Without the pictures, reproduce the entries below exactly.
┄┄┄┄┄┄┄┄┄┄┄┄┄┄┄┄┄┄┄┄
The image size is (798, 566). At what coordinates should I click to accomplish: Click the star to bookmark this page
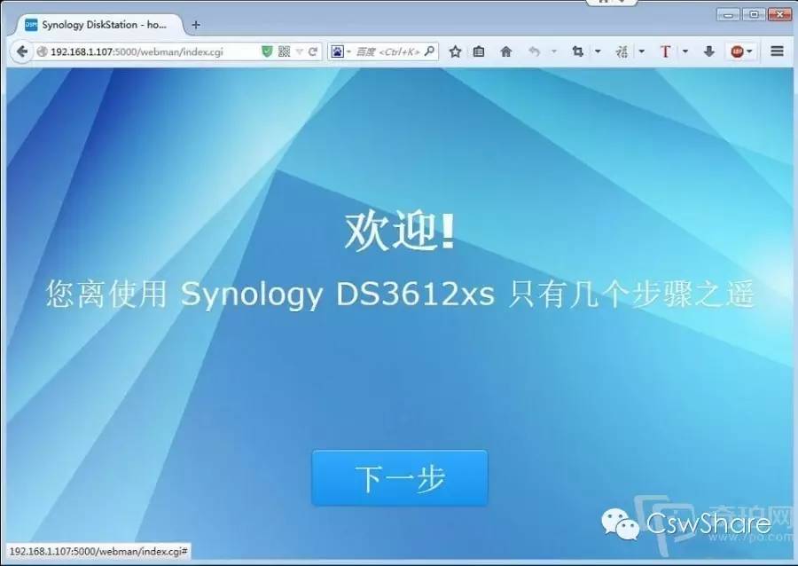[454, 51]
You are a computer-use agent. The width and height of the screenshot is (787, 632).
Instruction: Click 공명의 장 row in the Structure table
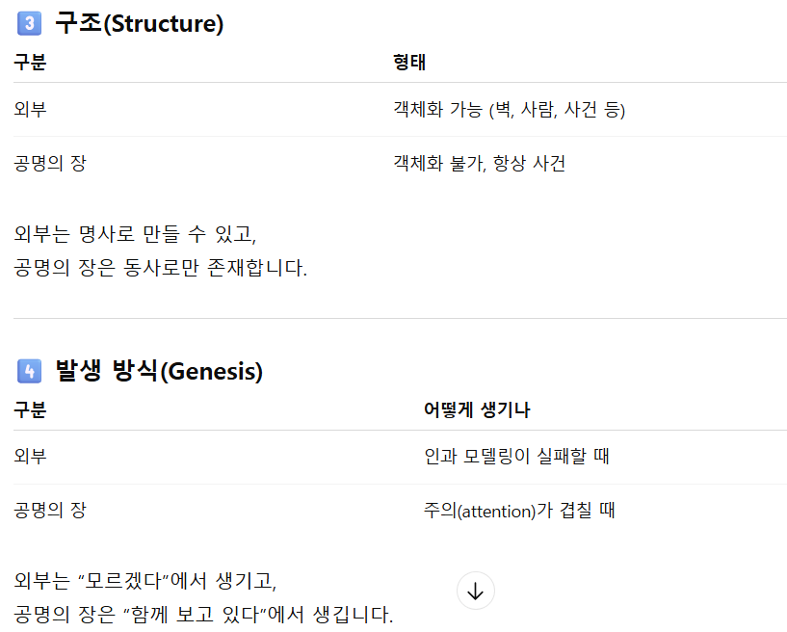400,163
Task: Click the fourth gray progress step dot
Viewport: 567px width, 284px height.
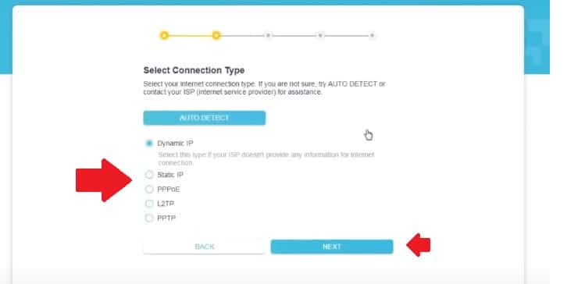Action: (x=320, y=35)
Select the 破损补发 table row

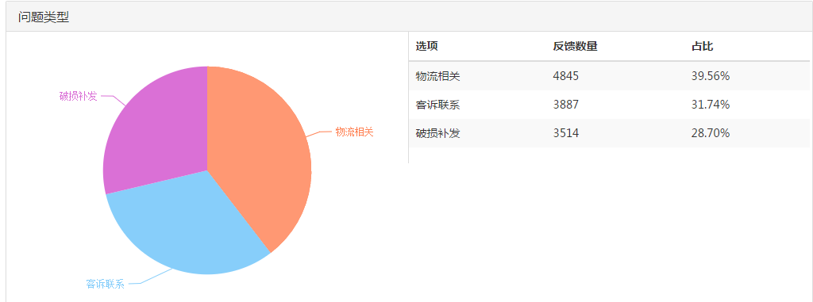point(609,133)
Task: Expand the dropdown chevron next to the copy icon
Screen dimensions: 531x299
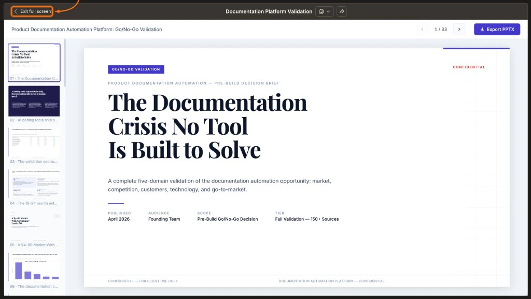Action: [328, 11]
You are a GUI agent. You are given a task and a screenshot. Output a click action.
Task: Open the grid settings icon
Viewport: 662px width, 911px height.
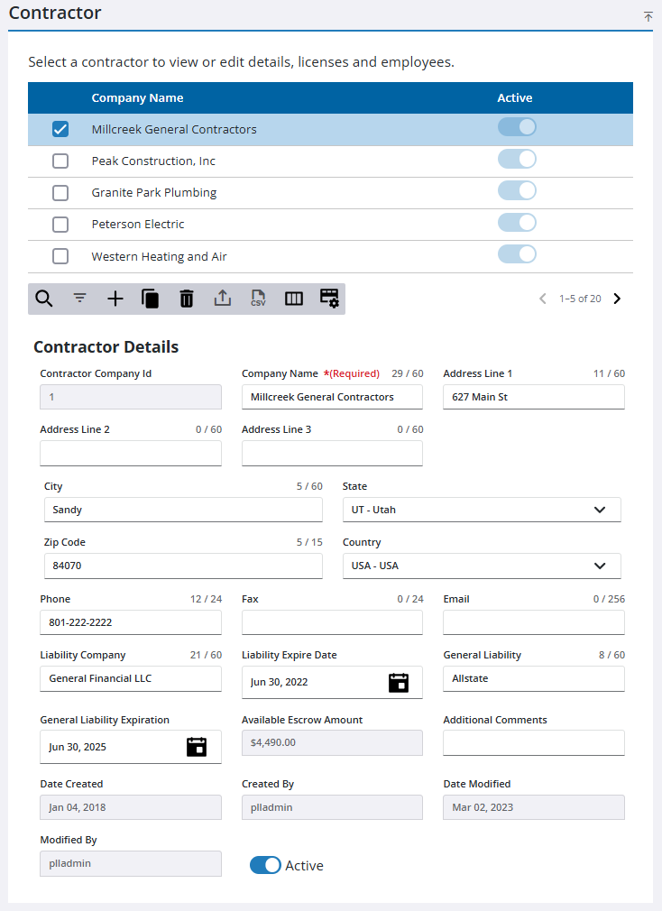[x=328, y=298]
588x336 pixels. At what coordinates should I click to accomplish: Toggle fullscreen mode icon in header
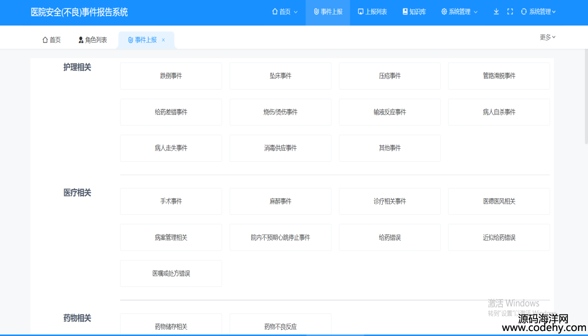pyautogui.click(x=510, y=12)
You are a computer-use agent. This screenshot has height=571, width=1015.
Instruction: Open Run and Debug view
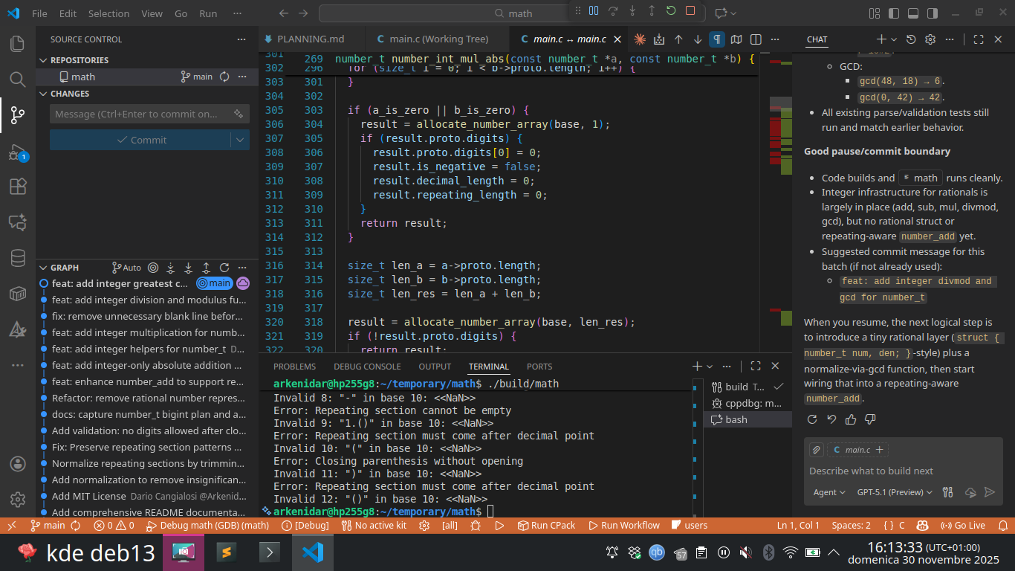click(x=17, y=152)
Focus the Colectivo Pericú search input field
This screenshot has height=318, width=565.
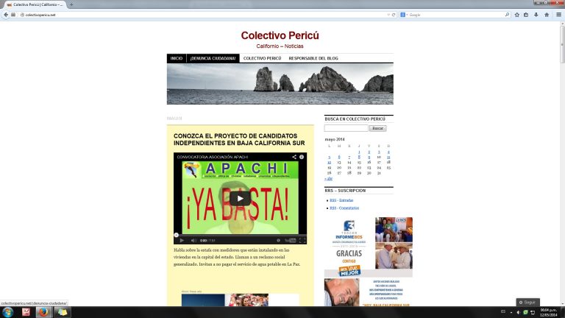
┄┄┄┄┄┄┄┄┄┄┄┄┄┄┄┄┄┄┄┄
### Completed task
The image size is (798, 566). At what coordinates should I click to accomplish: Click the star to bookmark this page
[454, 51]
You are a computer-use agent. The width and height of the screenshot is (787, 632).
Instruction: Click 공명의 장 row in the Structure table
400,163
Task: Click the fourth gray progress step dot
Viewport: 567px width, 284px height.
Action: (x=320, y=35)
Select the 破损补发 table row

point(609,133)
Task: Expand the dropdown chevron next to the copy icon
Screen dimensions: 531x299
Action: [328, 11]
You are a GUI agent. You are given a task and a screenshot. Output a click action.
Task: Open the grid settings icon
Viewport: 662px width, 911px height.
[x=328, y=298]
588x336 pixels. At what coordinates should I click to accomplish: Toggle fullscreen mode icon in header
pyautogui.click(x=510, y=12)
You are a computer-use agent. This screenshot has height=571, width=1015.
Instruction: Open Run and Debug view
click(x=17, y=152)
Focus the Colectivo Pericú search input field
This screenshot has height=318, width=565.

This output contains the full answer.